Subcommittee on Fish, Wildlife & Water
Committee on Environment & Public Works
Tuesday, June 10, 2003
Hearing on issues raised by the U.S. Supreme Court in
Solid Waste Agency of Northern Cook County V. U.S. Army Corps of Engineers
No. 99-1178
Statement of
Senator Lisa A. Murkowski:
Mr. Chairman, I very much appreciate your attention to this issue. The question of jurisdiction over isolated
wetlands is of tremendous importance to my constituents.
According to the U.S. Fish and Wildlife Service, my State of Alaska has
more wetlands than the remainder of the United States combined – over 174
million acres of lands are designated as wetlands. That is more than 40 percent of my entire State – an area larger
than the entire State of Texas.
Because of that, and by virtue of Alaska’s climate, there is virtually
nowhere that one can completely avoid wetlands of one type or another. And as one might expect, this leads to
significant permitting issues for almost any project in the State, from
building private homes to creating a working road system to constructing a
badly needed extension of a too-short runway.
A great many of these designated wetlands occur in the far north, where
the nature of land that is underlain by permafrost is to form “pothole” lakes
and ponds. For example, more than 80%
of the 20 million acres included in Alaska’s North Slope region are classified
as wetlands. While isolated potholes
are certainly important waterfowl and other local fauna, they are not
“navigable waters,” and have no connection to interstate commerce.

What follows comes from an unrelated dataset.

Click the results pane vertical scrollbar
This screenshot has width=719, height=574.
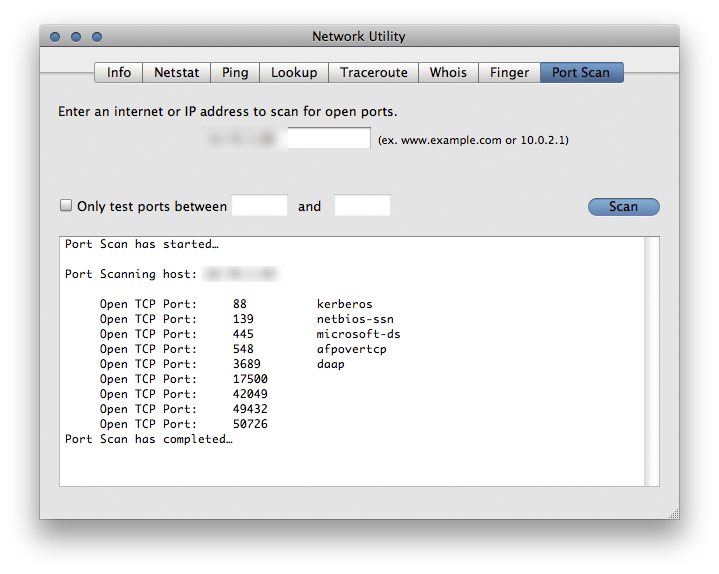[652, 361]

In Southeast Alaska, one finds abundant wetlands not only along the
shore, but in muskeg meadows that may occur on the tops of mountains. Again, these are not “navigable waters.”
“Navigability” was the identifier
that Congress used in the Clean Water Act to reach the requirements of the
Commerce Clause. If waters are
“navigable,” they at least have the implied potential to be of use in
interstate commerce.
It is my belief that federal jurisdiction should be strictly
limited. I would suggest, Mr. Chairman,
that a variety of influences have led to “mission creep” in the way the Clean
Water Act is applied.
I applaud the Supreme Court for
taking this issue on, even in so narrow a sense as in the Northern Cook County
case.
No State should ignore its responsibility to ensure that activities
within its borders are undertaken in a way that is sensitive to the needs of
the environment. However, the States’
jurisdiction over most such activities should also be respected by the Federal
Government and its agencies.
Frankly, Mr. Chairman, I believe the Court’s opinion should be viewed
as a signal for this Administration to bring the various federal agencies into
harmony. I believe it should adopt both
general principles and specific guidance for identifying cases where the Clean
Water Act applies, and where it does not.
Unfortunately, that has not happened, at least not yet.
I look forward to hearing the views of today’s witnesses.